One way of avoiding unhappy customers is to keep them informed regarding their parcel’s journey. DeliveryX’s UK Top500 2022 report highlights that 89% of consumers want the ability to track the delivery, yet only 65% care about receiving it the next day.
Rapid slow down
2022 might be the year that proves speed isn’t everything when it comes to ecommerce delivery. The emergence of rapid delivery (quick commerce or even q-commerce) during the various lockdowns seemed like the next big thing in urban logistics. However, news of recent acquisitions, mergers and exits from unsuccessful markets have led to some asking if the rapid delivery sector can pedal on.
Whether consumers will still want packages in 15 minutes in 2023 remains to be seen, what is clear is that shoppers want deliveries to be green. A huge 85% of European consumers are even willing to boycott companies and brands who contribute to global warming.

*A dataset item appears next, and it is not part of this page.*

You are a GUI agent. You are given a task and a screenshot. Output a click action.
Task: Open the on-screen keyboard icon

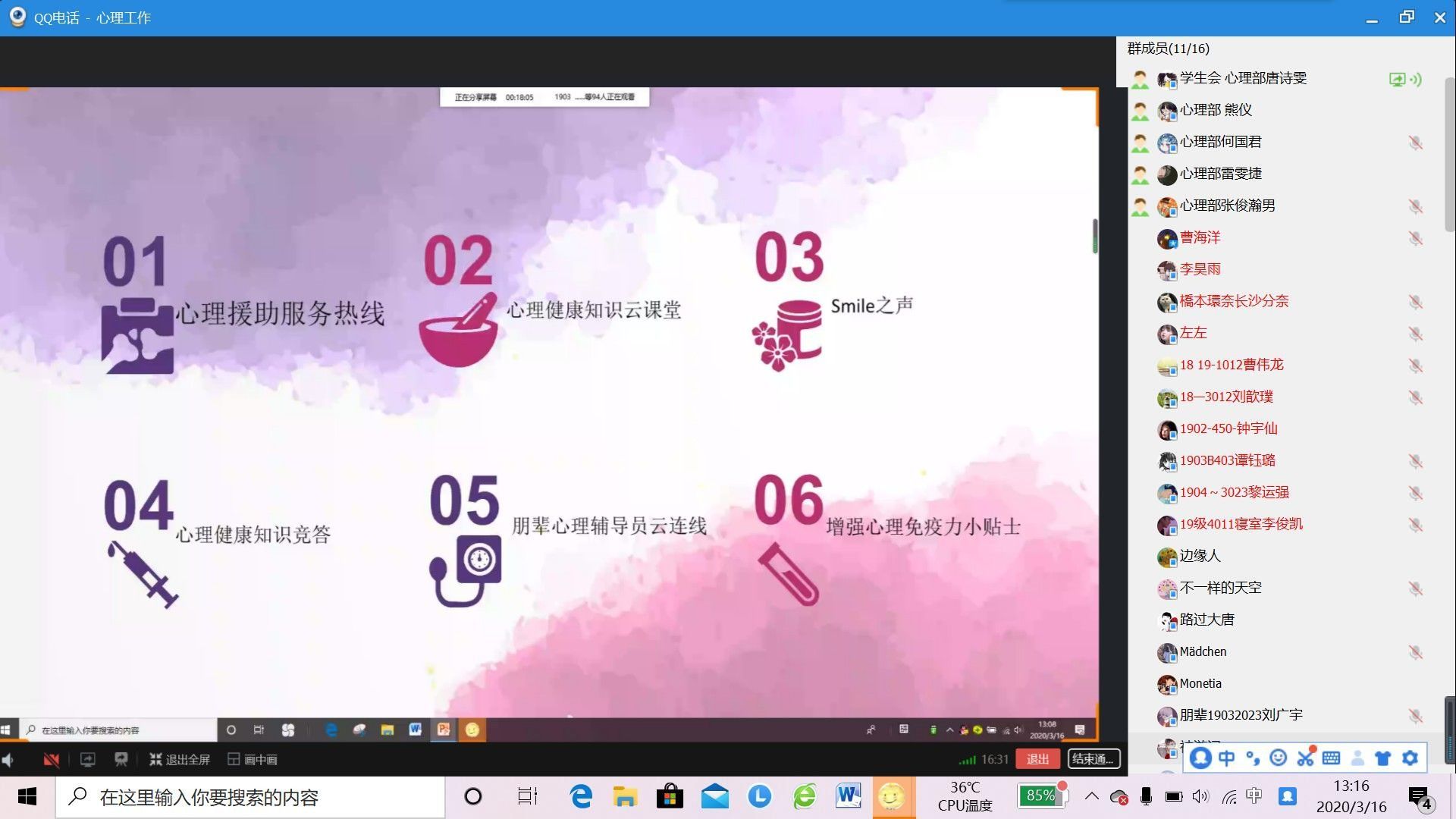click(1331, 758)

It is little wonder that retailers including M&S, Ikea, Zara and Selfridges have all championed sustainability and circular economy initiatives this year. Even supermarket Tesco has pledged to have a fully electric home delivery fleet by 2028 before becoming net zero in the UK by 2035.
Carriers are also doing their bit, with DHL switching to electric vehicles, Evri trialling e-cargo bikes and Yodel planting trees.
Industry in crisis
Investing in sustainable solutions has certainly been at the heart of many retailers and logistics firms’ plans in 2022 but will these green goals take a hit during the recession?
It may become hard for retailers and delivery firms to focus on sustainability targets when they are trying to keep the lights on. 2022 ends with inflation at a record 11.1%, and strike action for a “dignified” wage rocking delivery giant Royal Mail (as well as train operators and the NHS).
Royal Mail has said that it may have to make 6,000 workers redundant if the industrial action continues. But 2022 ends with more strike dates announced and last delivery dates brought forward. Retailers who rely on Royal Mail, and consumers awaiting parcels, will be hoping for a resolution so that disruption doesn’t spill over into 2023.